Aveer Foods Limited has successfully received listing approval from BSE Limited for equity shares issued to its promoter through warrant conversion. The company received the official listing approval letter on March 16, 2026, and submitted the regulatory disclosure on March 17, 2026, under Regulation 30 of SEBI LODR Regulations, 2015.
BSE Listing Approval Details
BSE Limited granted listing approval for 2,26,087 equity shares of Rs. 10 each issued at a premium of Rs. 565 per share to the promoter. The shares bear distinctive numbers from 4028253 to 4254339 and were issued on preferential basis pursuant to conversion of warrants.
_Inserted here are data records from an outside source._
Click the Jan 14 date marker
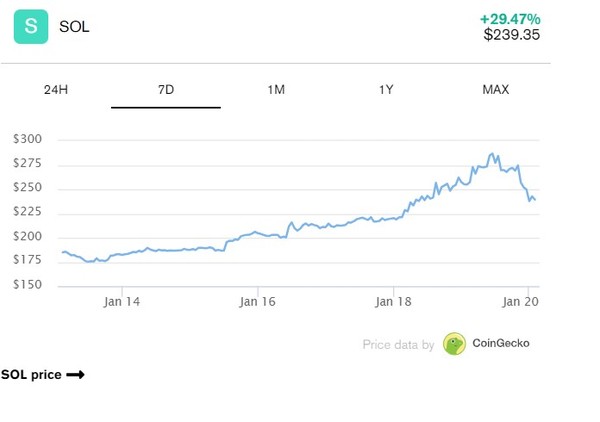The image size is (600, 422). pyautogui.click(x=122, y=301)
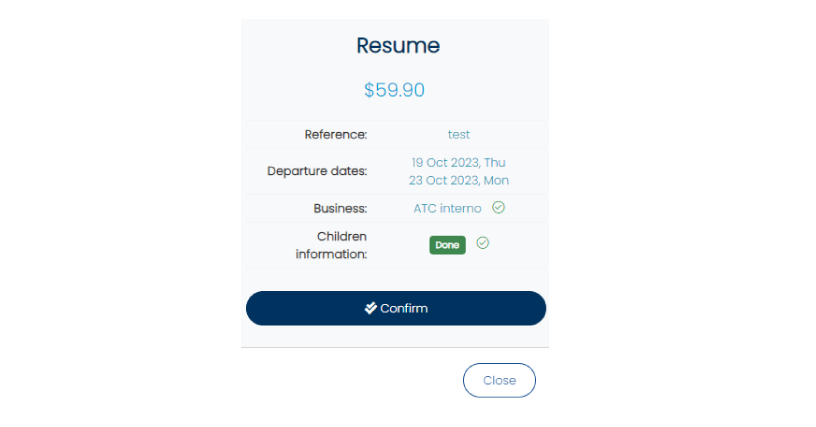Click the double-check icon on Confirm
Screen dimensions: 816x427
pos(370,308)
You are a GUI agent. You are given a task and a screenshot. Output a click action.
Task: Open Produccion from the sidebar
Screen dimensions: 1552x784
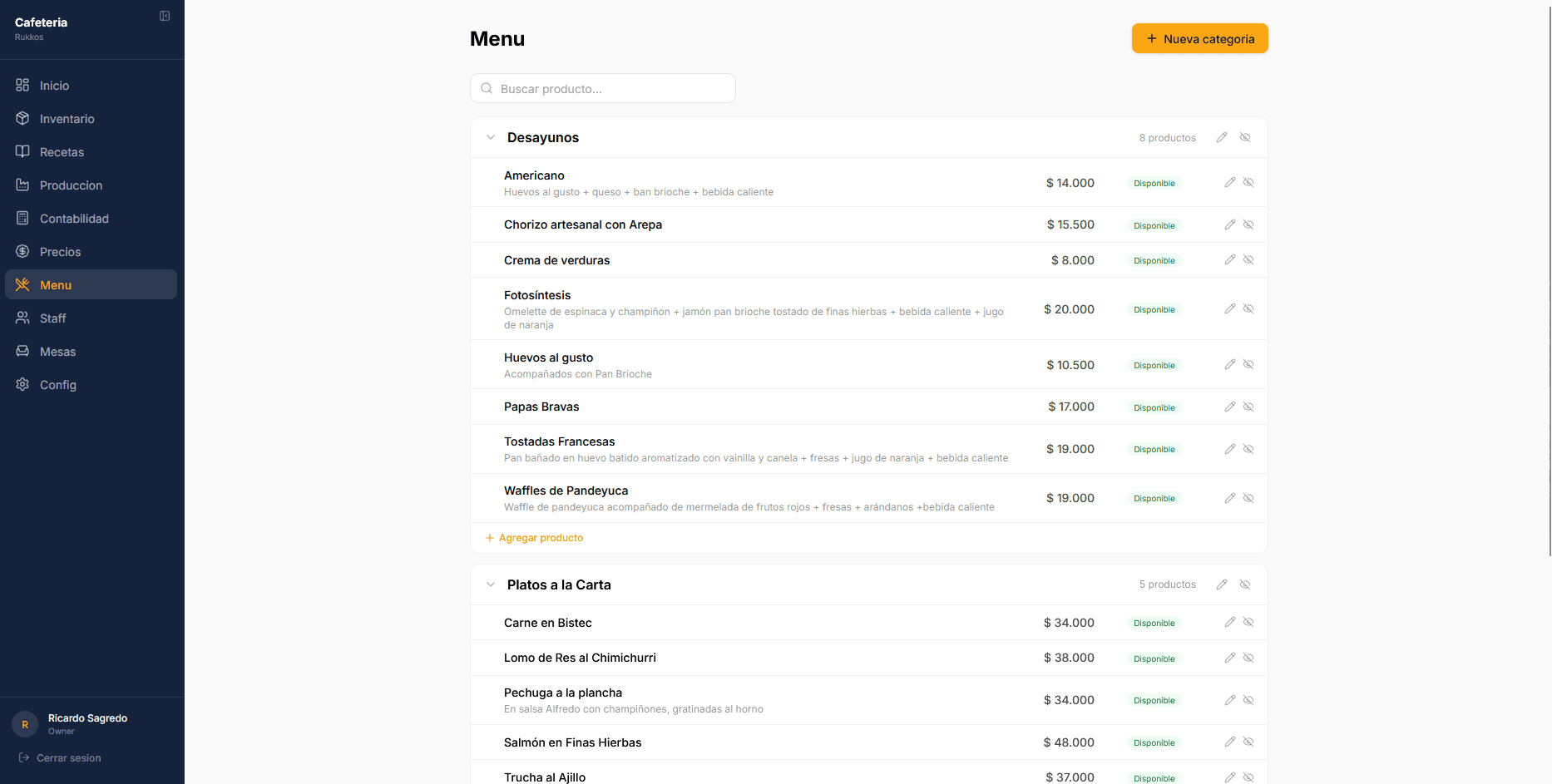(71, 185)
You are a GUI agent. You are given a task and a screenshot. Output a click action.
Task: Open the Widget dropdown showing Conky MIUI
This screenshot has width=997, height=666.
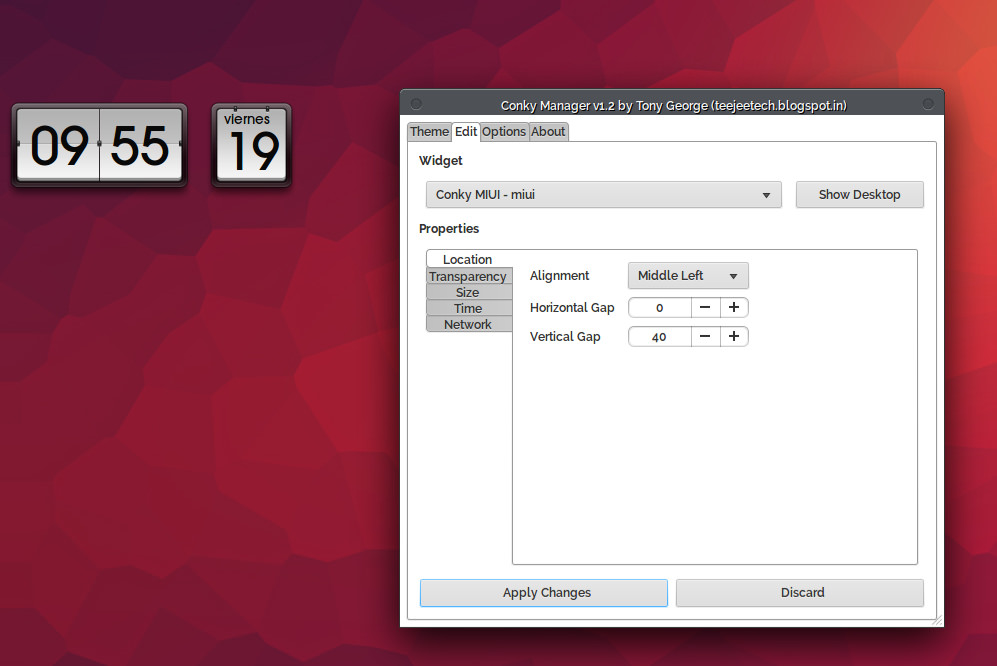click(603, 195)
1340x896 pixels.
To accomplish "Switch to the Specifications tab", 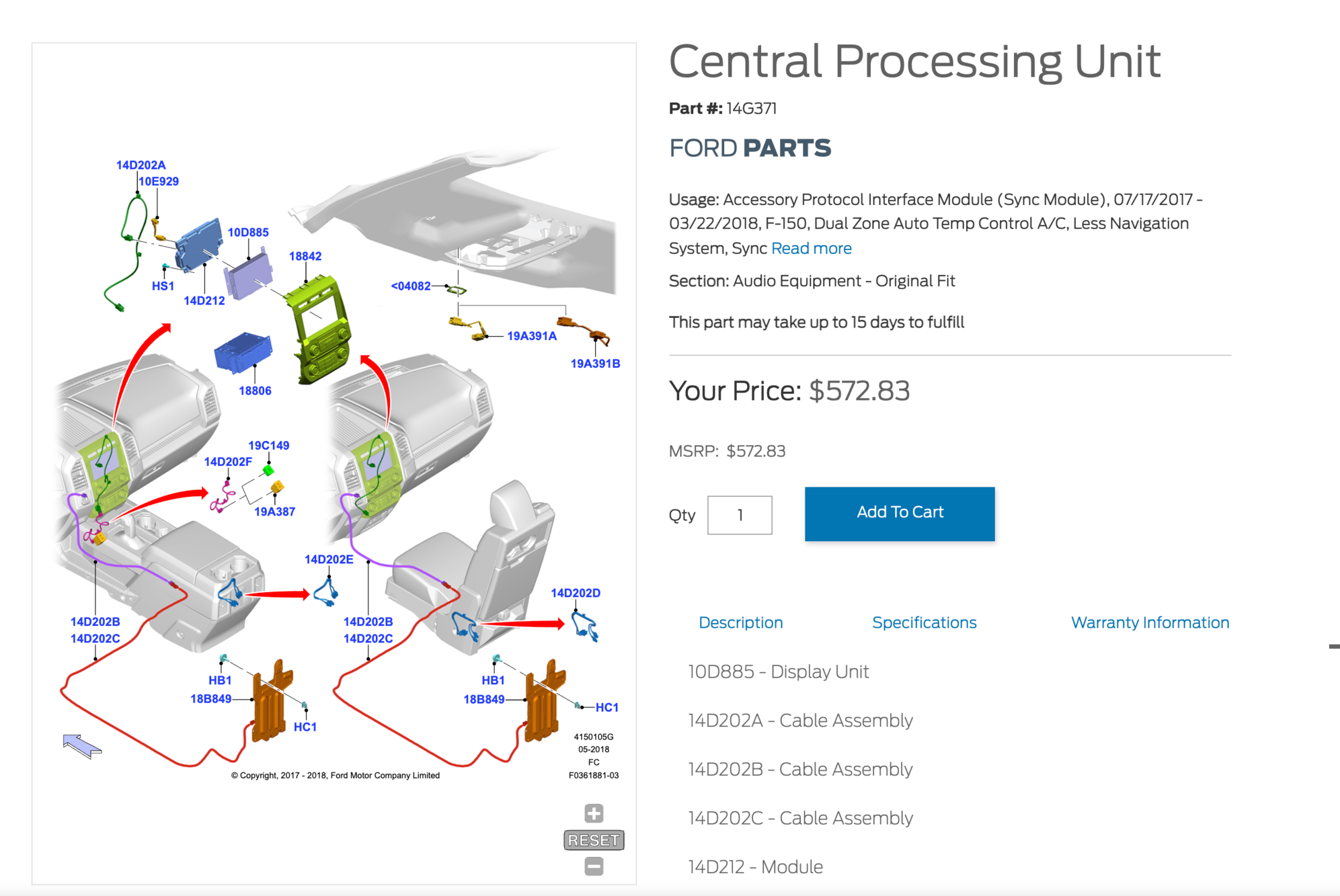I will point(924,622).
Parameter: Details Shares Approved: 2,26,087 equity shares Face Value: Rs. 10 per share Premium: Rs. 565 per share Issue Price: Rs. 575 per share Distinctive Numbers: 4028253 to 4254339 BSE Reference: LOD/PREF/SS/FIP/1881/2025-26
Share Acquisition Background
Vishal Rajkumar Chordia, the promoter, had acquired these 2,26,087 equity shares through preferential allotment on March 11, 2026. The shares were issued upon exercise of warrants that were originally allotted to him on March 20, 2025. This acquisition increased his shareholding from 5,71,258 shares (13.43%) to 7,97,345 shares (17.80%) of the enlarged share capital.
Shareholding Details: Before Acquisition After Acquisition Vishal Rajkumar Chordia: 5,71,258 shares (13.43%) 7,97,345 shares (17.80%) Total Share Capital: 42,54,339 shares 44,80,426 shares Paid-up Capital: Rs. 4,25,43,390 Rs. 4,48,04,260
Trading Approval Requirements
While BSE has granted listing approval, trading approval is still pending. The exchange has specified that trading approval will be granted only after the company files confirmation letters from NSDL/CDSL about crediting the shares to respective beneficiary accounts and admitting the capital to the depository system.
Pending Requirements: Details NSDL/CDSL Confirmation: Credit to beneficiary accounts Depository Admission: Capital admission to depository system Lock-in Confirmation: Pre-preferential holding lock-in (if applicable) Timeline: Within seven working days from listing approval
Regulatory Compliance
The company must ensure compliance with Regulation 167 of SEBI ICDR Regulations and file shareholding pattern in XBRL mode under Regulation 31(1)(c) of SEBI LODR Regulations, 2015, as the change exceeds two percent of total paid-up share capital. The disclosure was signed by Company Secretary & Compliance Officer Tejashree Wagholikar and submitted to BSE's Corporate Services Department.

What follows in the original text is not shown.